The last 20 years have offered plenty of evidence of businesses, and those people running them, putting themselves first and second. We saw eye watering bonuses paid to financial workers, followed by mind boggling sums to bail out banks and followed by massive fines to banks for various crimes including money laundering, mis-selling and manipulation of interest rates. Few protested, our capacity for outrage must have been dulled. There was a sense of resigned acceptance that there was little anyone can do about it. Such acceptance was tempered with a growing cynicism and lack of trust in finance.
Outside financial services, in the UK, journalists were found to have hacked the private phone conversations of celebrities, politicians and members of the public. Toyota settled $1.3 billion to resolve a criminal investigation into safety, admitting it misled United States consumers by concealing and making deceptive statements over safety issues that caused cars to accelerate as drivers tried to slow them down. Big Phama has been fined £billions for criminal activities and Volkswagen’s cheated emissions tests.
Were these isolated incidents or is/was there a systemic problem? We should accept that mistakes happen and that complex technical equipment can have safety defects. We should not accept serious ethical failure; what we need is a systemic mechanism to prevent it. My suggestion to help bring this about is for businesses to consider how they contribute to society, the ‘public good’, and for large companies’ annual reports to report publically, and in a balanced way, how boards consider their companies have so contributed. Many businesses create value for society but some do not. Financial statements do not distinguish between profit made by creating value and profit made from taking value created by others. That should change.
Business cannot exist without society and society wants or needs business to raise standards of well-being. In an ideal world there would be a ying-yang relationship between business and society, where business benefits society and society enables responsible businesses to flourish. Unfortunately some people in business seem to see society as, in effect, their prey to be devoured which fits well with the Western ‘we want it now’ culture. The idea of a hunter who eats what s/he kills makes a poor metaphor for business – it corrodes trust; a better one is of a farmer who grows food and husbands livestock while looking after the environment. This approach builds trust which is good for business and for society, and it necessitates a long term approach.
RULES AND REGULATION
How could we make business leaders more like farmers? When something bad happens, the response of governments, indeed almost anyone in a position of authority, is to think about more rules. But having more rules is not the answer; the financial crisis exposed their limitations. People game rules. A compliance mind-set can mean that people do not have to worry about whether something is right or wrong or even sensible. We may have reached a point where there are just too many laws and rules. Perhaps we need more emphasis on ‘common law’ where actions are interpreted according to precedent, principle and common sense rather than compliance.

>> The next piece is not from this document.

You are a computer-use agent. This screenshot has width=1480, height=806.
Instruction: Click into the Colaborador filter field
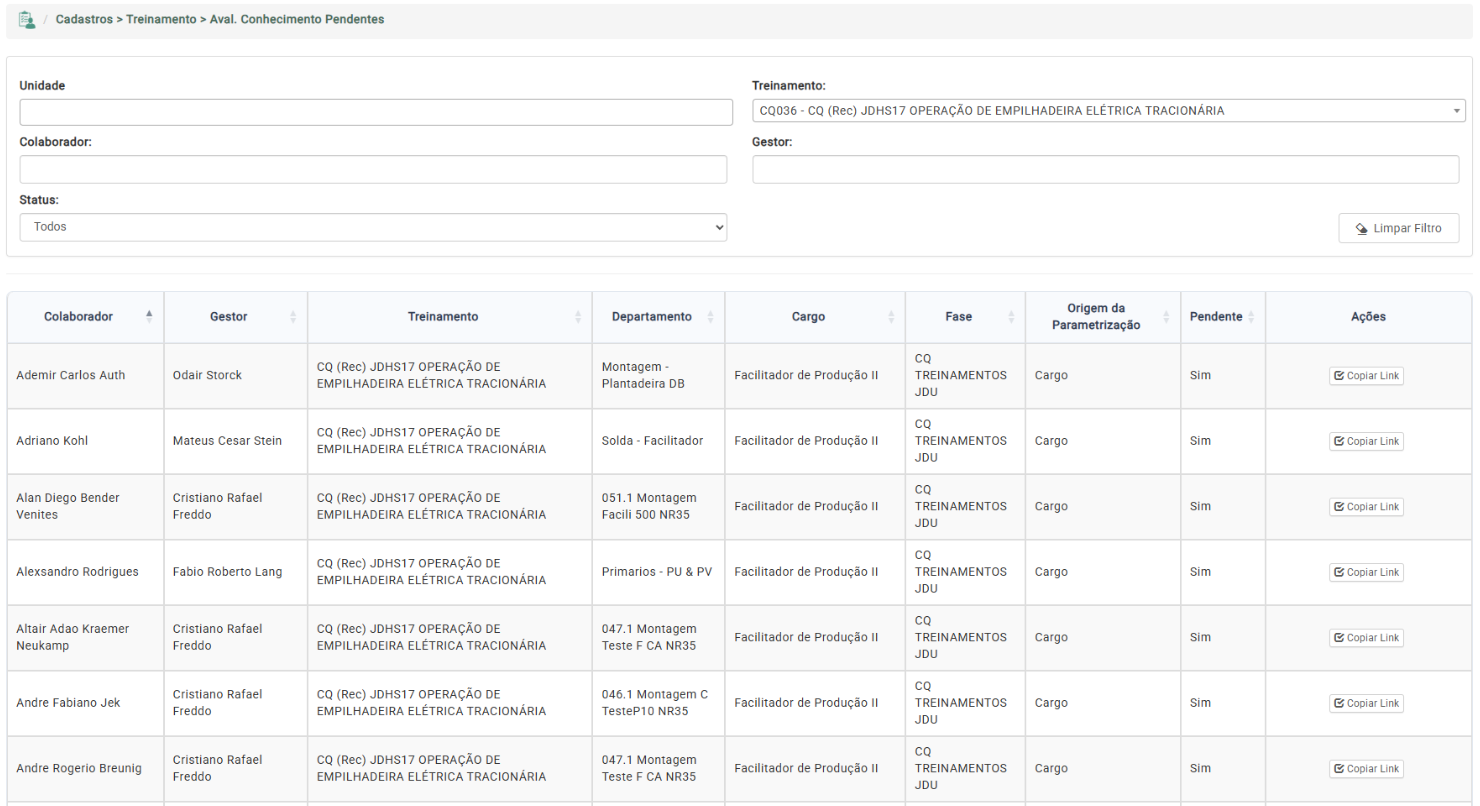click(373, 169)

Adam Smith, the 18th century Scottish economist, philosopher and author, divided incomes into profit, wage, and rent. In profit-seeking behaviour, entities create value in a competitive environment by engaging in mutually beneficial transactions. He wrote in Wealth of Nations of an invisible hand which promotes the public good irrespective of the intention of the profit seekers. Rent, by contrast, transfers wealth from one party to another and does not in itself contribute to value creation. Its positive aspect is that rent can help assets be more efficiently used. So unproductive land can be let to a farmer who can grow food. Another form of rent is economic rent where wealth is transferred from one party to another through the latter being able to benefit from special privileges conferred by favourable or ill conceived regulation. Such privilege might include benefits from monopoly or oligopoly, quota, licence, regulation and state support. Economic rent is where money earned exceeds that which is economically or socially necessary; it does not add value, nor does it serve the public good.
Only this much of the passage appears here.